Handling state in Flink

You can use Flink to store the state of your application locally in state backends that guarante lower latency when accessing your processed data. You can also create checkpoints and savepoints to have a fault-tolerant backup of your streaming application on a durable storage.

Stateful applications process dataflows with operations that store and access information across multiple events. There are two basic types of states in Flink: keyed state and operator state. The difference between them is that a keyed state is always bound to keys and can only be used on keyed streams. In operator state, the state is bound to an operator on one parallel substream. Keyed streams are created by defining keys for the elements of a stream. The keyed stream is read by the stateful operator and per key state is stored locally and can be accessed by the operator throughout the data streaming process. A basic stateful application structure is shown in the following illustration.

State backend

Flink applications store and access the working instance of their state locally, and preferably in memory.
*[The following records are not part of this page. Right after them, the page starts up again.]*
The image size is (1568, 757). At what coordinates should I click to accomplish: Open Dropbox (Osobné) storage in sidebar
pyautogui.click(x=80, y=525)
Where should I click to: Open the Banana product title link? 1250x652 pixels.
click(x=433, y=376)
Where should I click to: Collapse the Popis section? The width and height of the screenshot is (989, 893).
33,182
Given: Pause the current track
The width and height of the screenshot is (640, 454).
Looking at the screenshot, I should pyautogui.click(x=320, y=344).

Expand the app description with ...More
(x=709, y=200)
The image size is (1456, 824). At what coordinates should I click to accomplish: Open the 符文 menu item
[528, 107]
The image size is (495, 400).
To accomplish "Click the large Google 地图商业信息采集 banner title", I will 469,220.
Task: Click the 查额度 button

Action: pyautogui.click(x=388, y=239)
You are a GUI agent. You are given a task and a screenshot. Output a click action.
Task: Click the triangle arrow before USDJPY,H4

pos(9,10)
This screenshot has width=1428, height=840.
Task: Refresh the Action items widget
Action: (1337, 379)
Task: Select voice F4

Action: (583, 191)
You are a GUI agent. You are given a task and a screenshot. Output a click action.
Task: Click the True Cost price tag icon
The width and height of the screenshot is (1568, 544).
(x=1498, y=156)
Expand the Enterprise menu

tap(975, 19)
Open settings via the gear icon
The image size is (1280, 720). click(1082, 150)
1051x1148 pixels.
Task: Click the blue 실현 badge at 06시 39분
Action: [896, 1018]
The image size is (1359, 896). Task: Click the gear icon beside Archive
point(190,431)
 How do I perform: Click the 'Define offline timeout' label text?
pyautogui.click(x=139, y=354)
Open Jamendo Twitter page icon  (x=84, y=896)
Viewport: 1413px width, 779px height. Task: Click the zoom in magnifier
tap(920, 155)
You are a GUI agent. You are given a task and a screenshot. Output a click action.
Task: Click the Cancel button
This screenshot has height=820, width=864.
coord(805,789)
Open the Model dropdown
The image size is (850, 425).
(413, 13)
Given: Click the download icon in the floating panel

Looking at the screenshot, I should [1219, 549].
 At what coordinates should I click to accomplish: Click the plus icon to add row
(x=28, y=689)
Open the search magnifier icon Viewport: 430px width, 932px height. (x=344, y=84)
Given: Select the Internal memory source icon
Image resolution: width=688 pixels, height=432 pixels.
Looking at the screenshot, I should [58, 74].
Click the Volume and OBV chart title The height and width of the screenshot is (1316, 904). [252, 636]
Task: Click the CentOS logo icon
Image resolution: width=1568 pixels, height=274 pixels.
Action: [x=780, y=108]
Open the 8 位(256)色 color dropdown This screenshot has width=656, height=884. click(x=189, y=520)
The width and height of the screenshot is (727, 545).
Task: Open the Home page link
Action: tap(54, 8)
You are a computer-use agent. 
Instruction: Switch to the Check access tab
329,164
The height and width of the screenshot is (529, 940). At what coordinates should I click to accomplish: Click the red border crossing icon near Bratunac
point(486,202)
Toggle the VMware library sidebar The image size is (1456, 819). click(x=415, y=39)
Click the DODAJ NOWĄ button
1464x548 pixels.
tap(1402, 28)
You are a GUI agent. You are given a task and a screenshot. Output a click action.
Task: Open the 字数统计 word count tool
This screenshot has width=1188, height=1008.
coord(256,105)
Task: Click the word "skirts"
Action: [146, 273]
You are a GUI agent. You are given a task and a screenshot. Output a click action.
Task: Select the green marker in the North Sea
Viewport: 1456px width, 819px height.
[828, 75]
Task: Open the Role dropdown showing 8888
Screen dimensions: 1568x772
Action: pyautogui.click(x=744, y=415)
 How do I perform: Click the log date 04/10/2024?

In Flink, the implementation of these local stores is called state backends. Flink also creates asynchronous and periodic snapshots of the stored state in the application, known as checkpoints. When you enable checkpointing, the snapshots of the states are created and saved into a given durable storage, like HDFS. The following illustration shows how the storing of state and checkpoint is implemented in a Flink application.

CSA supports Java heap and RocksDB state backends. The practical difference between them is that the Heap option is recommended for small states, while the RocksDB option is the production grade solution for large states. RocksDB also supports incremental checkpointing.